Task:
From the first line to the last, write out the listing exactly.
═══ Information given
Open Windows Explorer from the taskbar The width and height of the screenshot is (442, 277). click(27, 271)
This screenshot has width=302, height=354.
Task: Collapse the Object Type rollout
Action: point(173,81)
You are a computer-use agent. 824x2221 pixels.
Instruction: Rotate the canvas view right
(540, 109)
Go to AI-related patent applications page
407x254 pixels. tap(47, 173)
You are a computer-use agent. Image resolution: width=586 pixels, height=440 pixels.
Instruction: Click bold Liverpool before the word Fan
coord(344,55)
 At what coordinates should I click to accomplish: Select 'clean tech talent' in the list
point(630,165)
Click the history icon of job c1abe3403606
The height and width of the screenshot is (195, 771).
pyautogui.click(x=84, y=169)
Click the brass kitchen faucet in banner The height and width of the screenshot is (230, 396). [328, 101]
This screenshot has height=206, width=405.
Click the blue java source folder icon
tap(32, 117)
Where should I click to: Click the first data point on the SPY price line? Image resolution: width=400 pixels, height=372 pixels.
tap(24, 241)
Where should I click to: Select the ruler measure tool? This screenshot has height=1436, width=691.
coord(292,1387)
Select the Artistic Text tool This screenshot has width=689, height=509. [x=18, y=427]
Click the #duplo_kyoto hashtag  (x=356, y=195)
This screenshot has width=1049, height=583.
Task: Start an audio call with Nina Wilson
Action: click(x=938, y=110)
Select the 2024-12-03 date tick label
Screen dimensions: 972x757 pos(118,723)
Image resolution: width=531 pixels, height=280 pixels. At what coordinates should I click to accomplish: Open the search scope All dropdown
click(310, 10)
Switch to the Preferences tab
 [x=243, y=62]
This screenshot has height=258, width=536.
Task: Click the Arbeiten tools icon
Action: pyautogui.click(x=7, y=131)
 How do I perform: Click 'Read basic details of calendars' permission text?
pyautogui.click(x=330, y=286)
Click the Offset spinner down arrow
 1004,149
══════
Written solution:
Open Windows Explorer from the taskbar The width and height of the screenshot is (442, 277). click(27, 271)
This screenshot has width=302, height=354.
Task: Collapse the Object Type rollout
Action: point(173,81)
You are a computer-use agent. 824x2221 pixels.
Instruction: Rotate the canvas view right
(540, 109)
Go to AI-related patent applications page
407x254 pixels. tap(47, 173)
You are a computer-use agent. Image resolution: width=586 pixels, height=440 pixels.
Instruction: Click bold Liverpool before the word Fan
coord(344,55)
 At what coordinates should I click to accomplish: Select 'clean tech talent' in the list
point(630,165)
Click the history icon of job c1abe3403606
The height and width of the screenshot is (195, 771).
pyautogui.click(x=84, y=169)
Click the brass kitchen faucet in banner The height and width of the screenshot is (230, 396). [328, 101]
This screenshot has height=206, width=405.
Click the blue java source folder icon
tap(32, 117)
Where should I click to: Click the first data point on the SPY price line? Image resolution: width=400 pixels, height=372 pixels.
tap(24, 241)
Where should I click to: Select the ruler measure tool? This screenshot has height=1436, width=691.
coord(292,1387)
Select the Artistic Text tool This screenshot has width=689, height=509. [x=18, y=427]
Click the #duplo_kyoto hashtag  (x=356, y=195)
This screenshot has width=1049, height=583.
Task: Start an audio call with Nina Wilson
Action: click(x=938, y=110)
Select the 2024-12-03 date tick label
Screen dimensions: 972x757 pos(118,723)
Image resolution: width=531 pixels, height=280 pixels. At what coordinates should I click to accomplish: Open the search scope All dropdown
click(310, 10)
Switch to the Preferences tab
 [x=243, y=62]
This screenshot has height=258, width=536.
Task: Click the Arbeiten tools icon
Action: pyautogui.click(x=7, y=131)
 How do I perform: Click 'Read basic details of calendars' permission text?
pyautogui.click(x=330, y=286)
Click the Offset spinner down arrow
 1004,149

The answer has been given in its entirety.